Firstly in a business case analysis, the objectives and intended benefits of the initiative must be outlined to justify the investment of time, money and people. In the business case, examine whether the objective of the business plan fits with the company’s vision, mission and values. Will fulfilling the project further the corporate strategy and sustain the competitive advantage of the company? Does the firm have the capability to deliver the benefits? Can the project be properly managed? Are the competitors doing this? If so, what are the results they are achieving? Who are the stakeholders and are they supportive of the proposal? Identify the assumptions and constraints. The more comprehensive the business case, the better the alignment to strategic goals can be measured.

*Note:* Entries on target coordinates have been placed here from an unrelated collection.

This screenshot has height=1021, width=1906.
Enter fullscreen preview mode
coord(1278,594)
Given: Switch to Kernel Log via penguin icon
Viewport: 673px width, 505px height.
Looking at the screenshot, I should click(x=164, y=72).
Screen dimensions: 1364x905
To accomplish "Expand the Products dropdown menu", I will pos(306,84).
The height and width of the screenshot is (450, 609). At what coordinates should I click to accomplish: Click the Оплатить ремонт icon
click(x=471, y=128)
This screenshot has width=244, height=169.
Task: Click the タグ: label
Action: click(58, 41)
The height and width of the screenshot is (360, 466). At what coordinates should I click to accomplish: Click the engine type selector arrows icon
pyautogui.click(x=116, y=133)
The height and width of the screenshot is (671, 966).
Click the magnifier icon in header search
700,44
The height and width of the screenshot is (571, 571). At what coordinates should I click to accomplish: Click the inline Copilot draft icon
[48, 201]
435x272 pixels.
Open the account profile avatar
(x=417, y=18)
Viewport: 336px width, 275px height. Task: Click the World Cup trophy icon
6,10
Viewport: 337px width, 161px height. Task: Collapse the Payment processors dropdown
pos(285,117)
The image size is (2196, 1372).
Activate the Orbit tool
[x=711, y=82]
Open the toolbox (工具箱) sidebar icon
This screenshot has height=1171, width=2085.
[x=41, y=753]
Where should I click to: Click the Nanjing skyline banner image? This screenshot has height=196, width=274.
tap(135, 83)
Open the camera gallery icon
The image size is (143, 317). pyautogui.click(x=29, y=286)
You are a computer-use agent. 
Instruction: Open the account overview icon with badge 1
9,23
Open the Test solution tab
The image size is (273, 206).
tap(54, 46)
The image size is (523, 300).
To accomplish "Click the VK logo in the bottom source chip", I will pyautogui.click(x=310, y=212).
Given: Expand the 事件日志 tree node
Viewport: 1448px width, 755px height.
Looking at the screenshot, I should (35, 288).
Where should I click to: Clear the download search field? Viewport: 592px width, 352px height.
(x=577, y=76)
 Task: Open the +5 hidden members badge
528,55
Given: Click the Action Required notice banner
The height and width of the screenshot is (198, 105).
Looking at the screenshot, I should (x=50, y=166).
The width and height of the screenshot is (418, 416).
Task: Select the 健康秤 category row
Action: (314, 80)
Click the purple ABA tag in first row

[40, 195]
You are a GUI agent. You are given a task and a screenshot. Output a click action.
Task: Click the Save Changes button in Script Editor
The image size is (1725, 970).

Secondly, the financial aspects of the project must be outlined in the business case analysis. At a project level, factors to examine include the net present value (NPV), cost/benefit ratio, return on investment (ROI) and payback period. The project with the highest NPV is normally the most attractive. However, other factors that may influence the decision to adopt a business case include the timing of the project and the initial cash outlay. From a portfolio perspective, factors to consider and include are: a risk assessment, a benefit analysis, alignment to other projects within the company and a project lifecycle schedule. Will this proposal cut costs, save money, increase productivity, improve quality or speed development? Use standard metrics, KPIs and smart goals to evaluate the validity of the value the project brings to the company. Also look at the tax implications of the proposal.
Thirdly, possible alternatives to the proposed project must be developed or analysed in the business case analysis. A company should dedicate its resources to the highest value opportunities with inter-dependencies, and undertake them in the optimum sequence. Evaluation criteria can be outlined and weighed. Identify the next best alternative or alternatives and summarise the rationale for this recommendation. Then, check whether the rational for the original project is still stronger when deciding on whether to go ahead with it.
To facilitate business case analysis, many companies and consultants develop standardized processes. Document templates, standards and formalized processes will generate consistency in requesting, evaluating, prioritising and approval. For example, creating cost models and financial standards means projects can easily be compared, and facilitates management decision making. Software is also available to help companies with their business plan development and analysis.
A consultant conducting business plan analysis will either bring in his or her own set of standard tools, modified to suit the client company and project, or work with the standard process and documentation developed by the company. Before engaging consultants to conduct a business case analysis, be sure to determine which set of standards will be user. Consultants can also be engaged to create standard processes and templates for business case analyses, in anticipation of a specific project to evaluate.